The Equality Act 2010 allows for a claim of direct discrimination because of someone else’s disability, known as discrimination by association. In Bennett v Mitac Europe Ltd, the Employment Appeal Tribunal (EAT) held that the tribunal had failed to properly analyse some of the company’s stereotypical assumptions about a disabled employee which could have constituted direct discrimination.
Mr Bennett was the UK sales manager for Mitac alongside the sales and marketing director, Stuart Balaam. Both started work for the company in March 2018. In April 2018, Mr Balaam had a heart attack and during various tests, a growth was found on one of his kidneys. On 7 August, he was told he had cancer and would need an operation.
A couple of days after he had his heart attack, one of the senior managers, Mr Chang, expressed concerns about “personnel issues” in the UK. Then, in mid-August, as a result of concerns about the performance of the business in the UK, Mr Chang was involved in discussions about the possibility of dismissing Mr Balaam and some or all of the UK sales team, but in the end they were retained.

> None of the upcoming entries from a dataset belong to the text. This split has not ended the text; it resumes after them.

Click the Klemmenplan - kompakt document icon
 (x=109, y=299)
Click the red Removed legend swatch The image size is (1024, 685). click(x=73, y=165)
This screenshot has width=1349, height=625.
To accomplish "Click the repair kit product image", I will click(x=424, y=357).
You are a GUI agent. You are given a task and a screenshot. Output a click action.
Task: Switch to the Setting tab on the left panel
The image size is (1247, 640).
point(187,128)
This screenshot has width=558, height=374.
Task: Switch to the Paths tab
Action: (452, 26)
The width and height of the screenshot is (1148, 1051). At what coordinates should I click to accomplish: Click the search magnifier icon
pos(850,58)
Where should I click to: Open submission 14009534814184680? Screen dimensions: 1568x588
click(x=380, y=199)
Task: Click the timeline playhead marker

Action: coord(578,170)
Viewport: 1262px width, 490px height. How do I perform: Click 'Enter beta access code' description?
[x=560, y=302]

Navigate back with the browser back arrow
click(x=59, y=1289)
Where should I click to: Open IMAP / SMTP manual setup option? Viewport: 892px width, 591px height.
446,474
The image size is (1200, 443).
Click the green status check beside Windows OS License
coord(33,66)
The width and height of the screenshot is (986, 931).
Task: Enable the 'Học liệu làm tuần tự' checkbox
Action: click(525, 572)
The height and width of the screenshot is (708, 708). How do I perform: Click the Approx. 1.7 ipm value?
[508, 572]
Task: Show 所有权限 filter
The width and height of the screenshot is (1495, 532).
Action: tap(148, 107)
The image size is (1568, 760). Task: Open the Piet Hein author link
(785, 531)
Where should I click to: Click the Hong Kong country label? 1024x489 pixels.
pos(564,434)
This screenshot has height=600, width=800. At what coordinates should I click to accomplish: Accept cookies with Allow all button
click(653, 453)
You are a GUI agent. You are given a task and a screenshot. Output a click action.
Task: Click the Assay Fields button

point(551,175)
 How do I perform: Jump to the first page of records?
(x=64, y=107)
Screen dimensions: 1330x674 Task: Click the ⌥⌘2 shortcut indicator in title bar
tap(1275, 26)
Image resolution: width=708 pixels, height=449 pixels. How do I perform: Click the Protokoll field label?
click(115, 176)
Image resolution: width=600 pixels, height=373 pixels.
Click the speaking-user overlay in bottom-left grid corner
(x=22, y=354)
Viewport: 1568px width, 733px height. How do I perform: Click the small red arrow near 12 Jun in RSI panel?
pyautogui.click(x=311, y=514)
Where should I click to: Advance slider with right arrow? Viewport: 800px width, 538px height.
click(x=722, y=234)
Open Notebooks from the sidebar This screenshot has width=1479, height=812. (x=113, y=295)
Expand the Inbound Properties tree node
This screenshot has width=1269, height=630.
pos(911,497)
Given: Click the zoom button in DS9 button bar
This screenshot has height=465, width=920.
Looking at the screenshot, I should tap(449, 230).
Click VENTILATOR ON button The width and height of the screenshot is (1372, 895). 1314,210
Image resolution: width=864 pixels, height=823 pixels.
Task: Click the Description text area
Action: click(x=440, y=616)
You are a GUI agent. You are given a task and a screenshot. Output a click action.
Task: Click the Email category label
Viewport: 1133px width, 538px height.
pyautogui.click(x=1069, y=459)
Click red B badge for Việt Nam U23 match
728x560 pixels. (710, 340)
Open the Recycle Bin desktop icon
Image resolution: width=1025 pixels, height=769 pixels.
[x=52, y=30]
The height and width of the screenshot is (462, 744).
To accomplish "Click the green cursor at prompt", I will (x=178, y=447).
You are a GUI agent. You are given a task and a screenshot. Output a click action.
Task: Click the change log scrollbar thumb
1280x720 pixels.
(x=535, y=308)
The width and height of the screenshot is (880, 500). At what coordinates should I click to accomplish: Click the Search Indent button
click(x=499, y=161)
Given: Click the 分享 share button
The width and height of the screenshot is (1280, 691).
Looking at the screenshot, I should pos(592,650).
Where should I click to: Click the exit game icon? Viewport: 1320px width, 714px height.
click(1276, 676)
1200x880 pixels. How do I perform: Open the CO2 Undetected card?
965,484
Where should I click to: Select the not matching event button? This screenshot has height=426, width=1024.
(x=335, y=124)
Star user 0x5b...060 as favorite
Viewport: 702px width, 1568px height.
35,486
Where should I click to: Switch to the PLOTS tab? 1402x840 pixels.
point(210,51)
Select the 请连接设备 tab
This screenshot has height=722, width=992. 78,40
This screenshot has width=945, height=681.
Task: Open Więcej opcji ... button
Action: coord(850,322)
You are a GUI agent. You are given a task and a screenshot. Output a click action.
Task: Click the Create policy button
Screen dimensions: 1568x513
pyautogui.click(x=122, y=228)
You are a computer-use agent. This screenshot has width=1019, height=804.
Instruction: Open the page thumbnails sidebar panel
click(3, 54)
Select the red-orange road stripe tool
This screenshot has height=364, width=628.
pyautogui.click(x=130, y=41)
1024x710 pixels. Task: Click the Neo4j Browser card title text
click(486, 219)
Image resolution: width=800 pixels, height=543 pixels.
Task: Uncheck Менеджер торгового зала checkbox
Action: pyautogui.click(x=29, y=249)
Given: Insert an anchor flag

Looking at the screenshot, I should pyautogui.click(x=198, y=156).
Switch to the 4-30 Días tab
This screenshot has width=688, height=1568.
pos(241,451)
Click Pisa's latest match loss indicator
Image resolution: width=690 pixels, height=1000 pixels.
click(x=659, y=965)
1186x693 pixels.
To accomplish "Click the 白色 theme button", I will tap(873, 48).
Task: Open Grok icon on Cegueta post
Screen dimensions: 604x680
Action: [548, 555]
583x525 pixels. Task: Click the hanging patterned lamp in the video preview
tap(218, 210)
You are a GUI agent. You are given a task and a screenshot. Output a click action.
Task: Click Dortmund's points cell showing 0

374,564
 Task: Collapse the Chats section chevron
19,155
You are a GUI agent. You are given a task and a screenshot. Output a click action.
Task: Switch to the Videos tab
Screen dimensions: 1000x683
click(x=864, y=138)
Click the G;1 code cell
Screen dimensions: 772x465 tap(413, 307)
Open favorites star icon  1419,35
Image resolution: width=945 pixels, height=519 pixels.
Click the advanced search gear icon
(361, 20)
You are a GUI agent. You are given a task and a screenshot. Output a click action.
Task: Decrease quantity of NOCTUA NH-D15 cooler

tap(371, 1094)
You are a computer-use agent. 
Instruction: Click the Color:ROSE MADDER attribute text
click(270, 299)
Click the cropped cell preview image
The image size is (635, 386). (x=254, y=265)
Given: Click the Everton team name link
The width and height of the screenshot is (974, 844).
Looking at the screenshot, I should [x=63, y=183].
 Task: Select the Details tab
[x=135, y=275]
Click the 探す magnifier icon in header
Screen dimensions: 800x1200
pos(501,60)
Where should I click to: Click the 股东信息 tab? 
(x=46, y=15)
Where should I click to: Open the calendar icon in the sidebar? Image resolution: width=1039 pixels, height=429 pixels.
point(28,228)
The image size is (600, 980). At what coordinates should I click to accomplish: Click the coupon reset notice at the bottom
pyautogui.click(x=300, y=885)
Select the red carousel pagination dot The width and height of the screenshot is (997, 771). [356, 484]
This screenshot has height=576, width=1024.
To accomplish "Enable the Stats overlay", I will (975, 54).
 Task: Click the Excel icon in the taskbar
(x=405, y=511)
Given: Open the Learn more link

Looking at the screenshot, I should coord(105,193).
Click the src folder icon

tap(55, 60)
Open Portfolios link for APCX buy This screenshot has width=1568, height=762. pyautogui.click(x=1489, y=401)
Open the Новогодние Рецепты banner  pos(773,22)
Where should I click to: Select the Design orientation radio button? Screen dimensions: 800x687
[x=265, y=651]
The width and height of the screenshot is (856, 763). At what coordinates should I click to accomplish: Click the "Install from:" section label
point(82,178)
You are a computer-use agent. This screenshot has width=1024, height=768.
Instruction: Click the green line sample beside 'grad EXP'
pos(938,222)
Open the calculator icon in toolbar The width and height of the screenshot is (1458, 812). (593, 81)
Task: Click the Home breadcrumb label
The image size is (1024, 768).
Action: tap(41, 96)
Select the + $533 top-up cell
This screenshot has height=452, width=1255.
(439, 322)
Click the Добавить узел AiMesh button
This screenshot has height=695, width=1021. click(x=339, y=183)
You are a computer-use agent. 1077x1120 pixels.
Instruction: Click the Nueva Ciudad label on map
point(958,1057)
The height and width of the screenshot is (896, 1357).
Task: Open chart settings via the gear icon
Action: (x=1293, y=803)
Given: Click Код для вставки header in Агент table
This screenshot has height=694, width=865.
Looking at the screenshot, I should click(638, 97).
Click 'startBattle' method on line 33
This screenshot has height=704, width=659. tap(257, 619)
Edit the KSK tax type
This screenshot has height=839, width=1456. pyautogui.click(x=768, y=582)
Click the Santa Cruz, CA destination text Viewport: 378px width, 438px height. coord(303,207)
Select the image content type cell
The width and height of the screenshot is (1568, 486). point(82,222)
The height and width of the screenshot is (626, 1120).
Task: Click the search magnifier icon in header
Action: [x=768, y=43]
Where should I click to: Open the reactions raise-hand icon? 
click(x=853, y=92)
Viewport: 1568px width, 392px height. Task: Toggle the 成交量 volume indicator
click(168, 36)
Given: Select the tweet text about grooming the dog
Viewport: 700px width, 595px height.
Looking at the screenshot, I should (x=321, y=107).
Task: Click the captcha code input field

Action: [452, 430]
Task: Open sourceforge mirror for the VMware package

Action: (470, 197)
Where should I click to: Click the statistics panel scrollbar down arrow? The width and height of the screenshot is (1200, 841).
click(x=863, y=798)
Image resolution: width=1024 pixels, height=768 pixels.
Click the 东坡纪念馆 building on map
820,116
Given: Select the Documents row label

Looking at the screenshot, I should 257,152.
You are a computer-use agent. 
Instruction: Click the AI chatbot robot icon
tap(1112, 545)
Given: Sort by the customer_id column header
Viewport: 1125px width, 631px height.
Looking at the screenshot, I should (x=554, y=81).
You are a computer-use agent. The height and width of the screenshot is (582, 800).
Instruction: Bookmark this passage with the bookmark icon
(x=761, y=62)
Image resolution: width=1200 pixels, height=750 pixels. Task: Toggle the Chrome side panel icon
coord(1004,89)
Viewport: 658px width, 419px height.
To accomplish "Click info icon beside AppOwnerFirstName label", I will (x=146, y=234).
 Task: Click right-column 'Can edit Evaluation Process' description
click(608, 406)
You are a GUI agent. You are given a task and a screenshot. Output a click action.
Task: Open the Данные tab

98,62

Concerns about the performance of the two men continued and it was decided towards the end of August that their probation periods should be extended. There was then a “volte face” on 3 September, following an email from Mr Chang, at which point both men were dismissed for “poor performance”.
Mr Bennett lodged a claim of direct disability discrimination which he argued was “because of” Mr Balaam’s disability, often referred to as “discrimination by association”.
The tribunal first had to consider whether the two dismissals were “because of” Mr Balaam’s disability or because of a genuine belief in the poor performance of both men. It concluded that as some of the facts indicated that the dismissals might have something to do with his manager’s disability, the burden of proof shifted to the company to prove it had not discriminated against Mr Bennett.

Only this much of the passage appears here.